Guest Posted February 6, 2007 Posted February 6, 2007 For background, my wife and I are continuing counseling through a defined (multi-month) separation. Wh we first decided to get separated, we both (well more she than me) decided that it was ok to date others during the separation with a kind of don't ask - don't tell policy, realizing that discussing each other's dates would only hurt each other further. But that was at a time when we both gave us about a 25% of reconcilliation. Now that the separation is upon us (have living arrangements, furniture separated, etc), we are closer than ever and give us more than a 50% chance of reconcilliation. So, I have a couple of questions: Should we re-visit the dating issue? When can dating during separation actually help the reconcilliation process? PS - live in a no fault state, so if we decide not to date but some one does, really no significant consequence in my mind.
PWSX3 Posted February 7, 2007 Posted February 7, 2007 I think this has been asked many of times and there are probably many answers, but I can give you what I think but again this is just how I feel. Even if you are seperated you are still married, so my question is do you think if you dated wouldn't that be cheating? If you start dating then I feel you are not putting 100% into trying to make your relationship work so if you aren't welling to do that then why separate, just get a divorce, then you can date all you want. Now if you don't want to and she does then maybe she is just trying to get you to agree because she already has someone lined up and is feeling quilty and wants your aproval so it doesn't make her look so bad. You said you are closer now so why put more stress on what is going on. Take a few months off, try to figure out what you can do to make the marriage better and hopefully if she is doing the same then you are both doing positive things. I no when my W moved out dating someone else was the last thing I wanted to do. The guys at work have even told me; this is your free time, go have fun and bang all the chicks you can. I guess I was raised different and even though I have done some bad things in the past I still don't plan on doing that.

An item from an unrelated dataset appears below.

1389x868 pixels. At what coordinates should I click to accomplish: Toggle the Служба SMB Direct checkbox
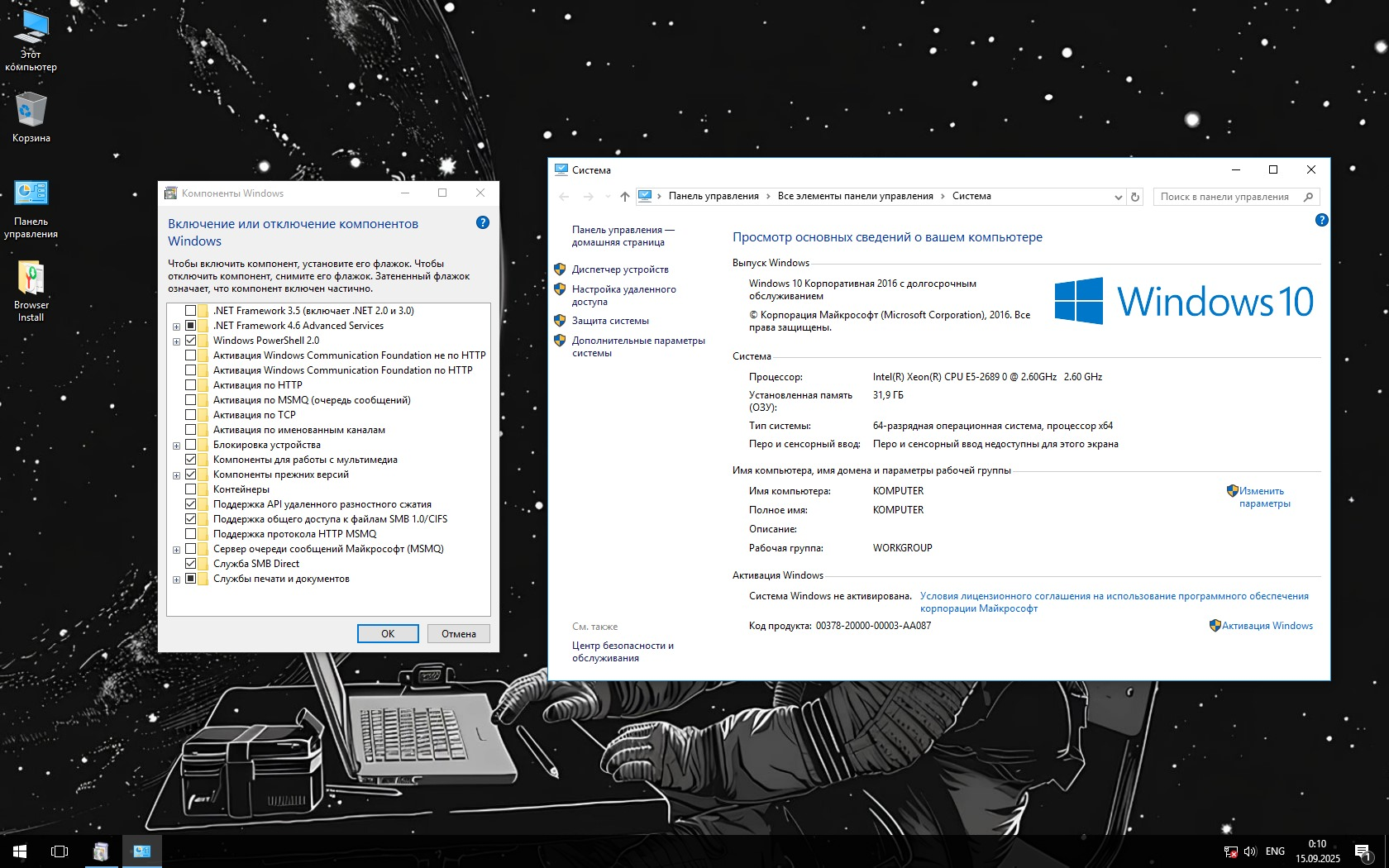(191, 564)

EnigmaXOXO Posted February 7, 2007 Posted February 7, 2007 Should we re-visit the dating issue? You said initially that she encouraged you to go out and meet other people. And if this is something you both agreed on, then I don't understand where the "we" part comes in? It's not like you need each other's permission to go on with your lives. As a matter of fact, I can see no reason why you would even want to share this kind of information with her UNLESS: When can dating during separation actually help the reconcilliation process? Oops … there it is. Hoping to dangle some jealously bait in hopes of inspiring a last minute change of heart? Look, dating and meeting other people can be a great way "recover" from a past relationship once you've done the inside emotional work to put the past behind you. But I wouldn't recommend rebound relationships as any sort of "reconciliation" strategy. They don't work. And if you're not in the right head space for it, you'll be a sorry disappointment to any female you're lucky enough to meet. It really wouldn't be fair to string another person along for the sake of making your ex jealous. Why would you want to drag someone else into this uncomfortable situation and deliberately set them up for a world of hurt? I'm not totally against the idea of dating before the divorce is finalized. Particularly in states (such as my own) where the legal separation period is upwards of two years. Some states require more! But only if you are certain that you are done with the marriage and have no desire to reconcile whatsoever. Better to concentrate on readjusting to your new life, and learning to be comfortable being on your own FIRST, before falsely advertising your availability out there on the single's market. You won't have much to bring to the table unless you do.